*SELECTION*:
NXPowerLite currently optimizes PowerPoint, Word, Excel and JPEG files. And we picked those in particular because they are the biggest contributors to storage consumption. They tend to be the most bloated files and they are certainly the most prolific.

So what kind of reductions can you expect on these file types? Well, in 2007 the Coalition Navies independently tested NXPowerLite and recorded average file size reductions of 68% for Word, 76% for Excel and and amazing 84% for PowerPoint. And these savings will translate typically into 30-40% overall storage reduction for most organizations.

Our desktop solution is used by over a million people worldwide.

It has been deployed extensively by many of the world's leading organizations.

It has been tested, accredited and heavily adopted by major defense organizations around the world, including the US Army, Air Force and Navy.

I'd like to finish on a quote from NATO. They sent us these words when they returned from using our software in Afghanistan. 'NXPowerLite has been thoroughly tested under the most rigorous of operational circumstances, and was never once found wanting.'

In conclusion, file bloat consumes a lot of storage. And more storage means increased infrastructure, management, power, cooling and a lot more cost. Deduplication and compression do not fix file bloat. NXPowerLite does.


Marc Staimer: Mike, that was great information. Some of the audience members have sent some questions in, so lets go ahead and answer them. The first question for you is 'Will it break my files?'

Mike Power: That's a great question. We get asked that a lot! It is possible, and early on we did break some files. But now, with over a million installs, we've learned the hard way exactly how not to break files. We're confident that our efforts over the last nine years to preserve the content integrity of files have given us the safest, most reliable solution on the market.

Marc Staimer: OK, that's good. And the next question is 'What level of data reduction can I expect with your product?'

Mike Power: There's a couple of metrics here, and on the files that we focus on, we tend to achieve in the average range of 60-80% reduction – which translates, on an average customer's server, to an average of 30-40% overall reduction of storage.

*DATASET CONTENT*:

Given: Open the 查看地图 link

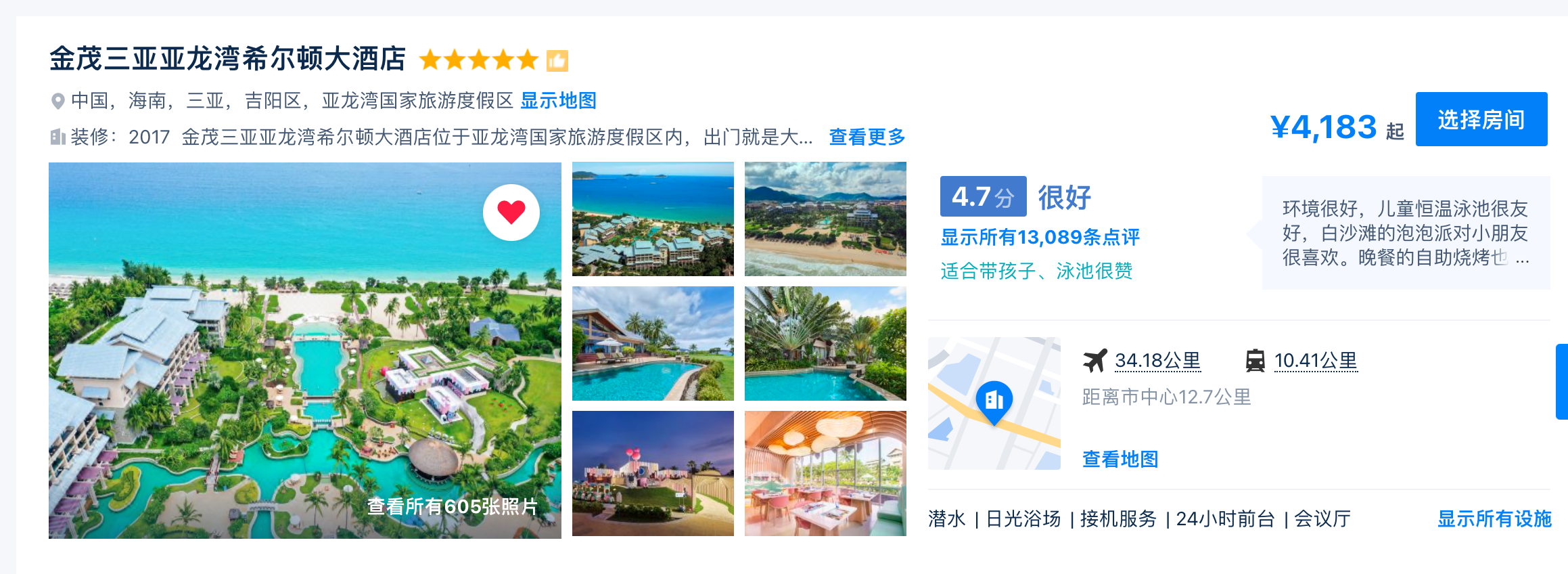Looking at the screenshot, I should click(1120, 460).
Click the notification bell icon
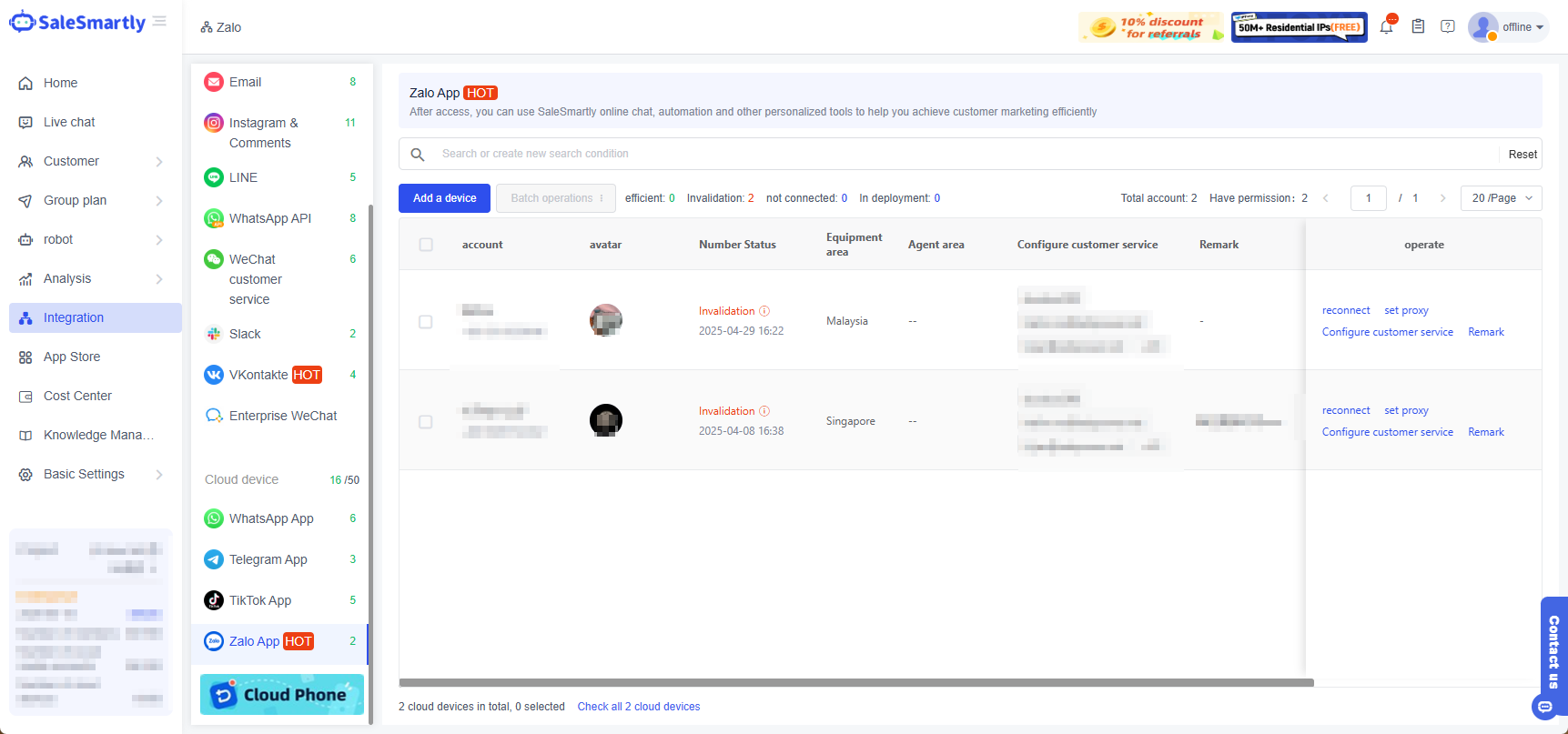The image size is (1568, 734). [x=1386, y=27]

*DO THIS*: Transcribe the passage of the NXPowerLite talk starting at "In conclusion, file" and ending at "on the market.".

*PROBLEM SOLUTION*:
In conclusion, file bloat consumes a lot of storage. And more storage means increased infrastructure, management, power, cooling and a lot more cost. Deduplication and compression do not fix file bloat. NXPowerLite does.


Marc Staimer: Mike, that was great information. Some of the audience members have sent some questions in, so lets go ahead and answer them. The first question for you is 'Will it break my files?'

Mike Power: That's a great question. We get asked that a lot! It is possible, and early on we did break some files. But now, with over a million installs, we've learned the hard way exactly how not to break files. We're confident that our efforts over the last nine years to preserve the content integrity of files have given us the safest, most reliable solution on the market.